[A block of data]
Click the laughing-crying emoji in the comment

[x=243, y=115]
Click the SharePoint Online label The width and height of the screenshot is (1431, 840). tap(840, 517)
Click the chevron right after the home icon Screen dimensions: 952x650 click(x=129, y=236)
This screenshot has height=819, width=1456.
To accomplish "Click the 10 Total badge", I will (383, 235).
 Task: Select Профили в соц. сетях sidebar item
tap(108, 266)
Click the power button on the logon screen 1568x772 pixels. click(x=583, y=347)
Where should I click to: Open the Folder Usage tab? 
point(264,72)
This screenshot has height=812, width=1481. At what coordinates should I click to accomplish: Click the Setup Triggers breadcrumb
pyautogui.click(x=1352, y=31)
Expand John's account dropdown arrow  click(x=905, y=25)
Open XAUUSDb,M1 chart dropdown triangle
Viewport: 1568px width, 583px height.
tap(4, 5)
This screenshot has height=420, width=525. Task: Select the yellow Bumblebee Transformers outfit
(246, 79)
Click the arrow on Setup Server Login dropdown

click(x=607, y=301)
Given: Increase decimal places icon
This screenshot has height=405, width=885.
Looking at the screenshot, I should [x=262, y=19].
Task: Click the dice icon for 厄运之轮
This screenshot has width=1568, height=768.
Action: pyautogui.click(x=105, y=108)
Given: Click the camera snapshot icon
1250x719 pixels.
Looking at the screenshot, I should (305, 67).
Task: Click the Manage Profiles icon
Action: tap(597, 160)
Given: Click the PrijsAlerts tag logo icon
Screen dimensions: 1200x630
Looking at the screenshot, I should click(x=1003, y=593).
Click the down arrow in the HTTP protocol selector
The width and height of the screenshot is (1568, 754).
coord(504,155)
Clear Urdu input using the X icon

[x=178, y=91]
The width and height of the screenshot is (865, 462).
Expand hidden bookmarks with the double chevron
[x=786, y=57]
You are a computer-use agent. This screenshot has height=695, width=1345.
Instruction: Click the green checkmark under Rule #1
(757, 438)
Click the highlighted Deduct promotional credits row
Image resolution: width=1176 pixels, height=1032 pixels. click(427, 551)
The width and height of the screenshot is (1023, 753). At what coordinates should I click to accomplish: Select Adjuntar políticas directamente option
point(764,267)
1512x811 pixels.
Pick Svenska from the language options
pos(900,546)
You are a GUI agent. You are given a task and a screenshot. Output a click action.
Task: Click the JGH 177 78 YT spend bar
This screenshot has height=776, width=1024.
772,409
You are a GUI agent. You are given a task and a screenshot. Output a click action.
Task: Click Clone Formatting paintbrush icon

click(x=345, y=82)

(Written instruction) Reproduce verbatim the lines of the listing from the line containing "Click the chevron" through the line containing "pos(900,546)", including both of those lines.

(Complete response)
Click the chevron right after the home icon Screen dimensions: 952x650 click(x=129, y=236)
This screenshot has height=819, width=1456.
To accomplish "Click the 10 Total badge", I will (383, 235).
 Task: Select Профили в соц. сетях sidebar item
tap(108, 266)
Click the power button on the logon screen 1568x772 pixels. click(x=583, y=347)
Where should I click to: Open the Folder Usage tab? 
point(264,72)
This screenshot has height=812, width=1481. At what coordinates should I click to accomplish: Click the Setup Triggers breadcrumb
pyautogui.click(x=1352, y=31)
Expand John's account dropdown arrow  click(x=905, y=25)
Open XAUUSDb,M1 chart dropdown triangle
Viewport: 1568px width, 583px height.
tap(4, 5)
This screenshot has height=420, width=525. Task: Select the yellow Bumblebee Transformers outfit
(246, 79)
Click the arrow on Setup Server Login dropdown

click(x=607, y=301)
Given: Increase decimal places icon
This screenshot has height=405, width=885.
Looking at the screenshot, I should [x=262, y=19].
Task: Click the dice icon for 厄运之轮
This screenshot has width=1568, height=768.
Action: pyautogui.click(x=105, y=108)
Given: Click the camera snapshot icon
1250x719 pixels.
Looking at the screenshot, I should (305, 67).
Task: Click the Manage Profiles icon
Action: tap(597, 160)
Given: Click the PrijsAlerts tag logo icon
Screen dimensions: 1200x630
Looking at the screenshot, I should click(x=1003, y=593).
Click the down arrow in the HTTP protocol selector
The width and height of the screenshot is (1568, 754).
coord(504,155)
Clear Urdu input using the X icon

[x=178, y=91]
The width and height of the screenshot is (865, 462).
Expand hidden bookmarks with the double chevron
[x=786, y=57]
You are a computer-use agent. This screenshot has height=695, width=1345.
Instruction: Click the green checkmark under Rule #1
(757, 438)
Click the highlighted Deduct promotional credits row
Image resolution: width=1176 pixels, height=1032 pixels. click(427, 551)
The width and height of the screenshot is (1023, 753). At what coordinates should I click to accomplish: Select Adjuntar políticas directamente option
point(764,267)
1512x811 pixels.
Pick Svenska from the language options
pos(900,546)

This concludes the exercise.